··· DOCUMENT SECTION

Exactly one week today, I lost my paternal grandmother, Fatin-Labbo. She had been bedridden for at least a year, and completely vegetative for the last few months. I saw her about an hour before she passed. She was brought back to Jega, our ancestral home by her children exactly five days before D-Day. I have been in Birnin Kebbi for the past few weeks for work myself and for some reason, the day she died, I was in Jega not for a visit but for work. My team and I were working on an education management database system for the Kebbi State government and on that day, was to tour the Jega Education Zonal Office.
After a meeting with the Zonal Director and his staff and setting up a team, I decided to visit ailing Fatin-Labbo. I met my uncle and a few of my aunts by her side, some reading the Qur’an, some armed with prayer books. Everyone was profusely at work – beseeching the mighty names of Allah and the mercy of His Boundless Dominion to come to the aid of poor Fatin-Labbo, who laid on her back with her chest heaving up as she struggled for every last breath her lungs were able to countenance.
I recognised that scene. This was an end-of-life scenario. I think after a medical sojourn everywhere they could take her; her children must have realised that this was really the end and they brought her back. They were able to remove her from her home, move her away from Jega only because she was unconscious anyway. She considered the very idea of moving anywhere from her matrimonial home a blasphemous abomination and had fought off all attempts by her children to move her away, even if only somewhere else within the same town of Jega. She would not have forgiven them if they let her die anywhere outside her own room. She outlived her husband, Labbo, whom we called Baba Mai-Keke by exactly 25 years. She had always wanted to die in the same room he died.

······
··· INFORMATION SUPPLIED

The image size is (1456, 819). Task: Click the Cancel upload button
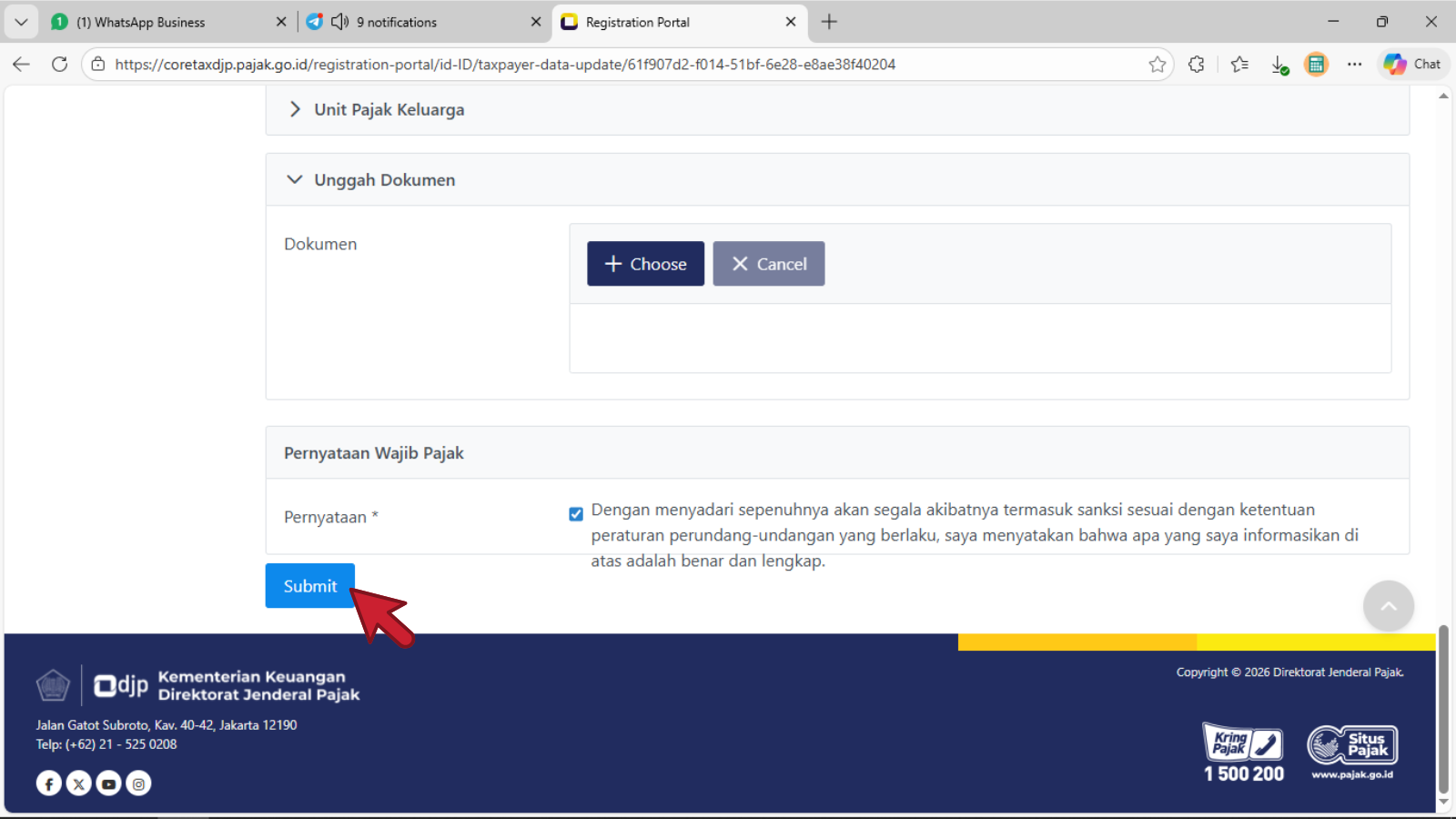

······

- [TASKS FOR THIS EXERCISE]
a – According to the text on Fatin-Labbo's death, by how many years did she outlive her husband, Labbo?
b – Rewrite the paragraph of the text on Fatin-Labbo's death that begins "After a meeting with the Zonal Director" as a shorter paragraph, keeping its main facts.
c – Decide whether each statement agrees with the text on Fatin-Labbo's death, answering yes or no and quoting the deciding words: (i) Fatin-Labbo had been bedridden for at least a year. (ii) On the day she died, the narrator was in Jega for a visit. (iii) Fatin-Labbo wished to die somewhere other than the room where her husband died.
The data plays no part in the work here.

- [WRITTEN ANSWERS]
a – Exactly 25 years.

b – After meeting the Zonal Director and his staff and setting up a team, the narrator visited the ailing Fatin-Labbo. An uncle and several aunts were at her side, reading the Qur'an and prayer books and calling on Allah's mercy, while she lay on her back, struggling for every breath.

c –
(i) Yes: "She had been bedridden for at least a year"
(ii) No: "I was in Jega not for a visit but for work"
(iii) No: "She had always wanted to die in the same room he died."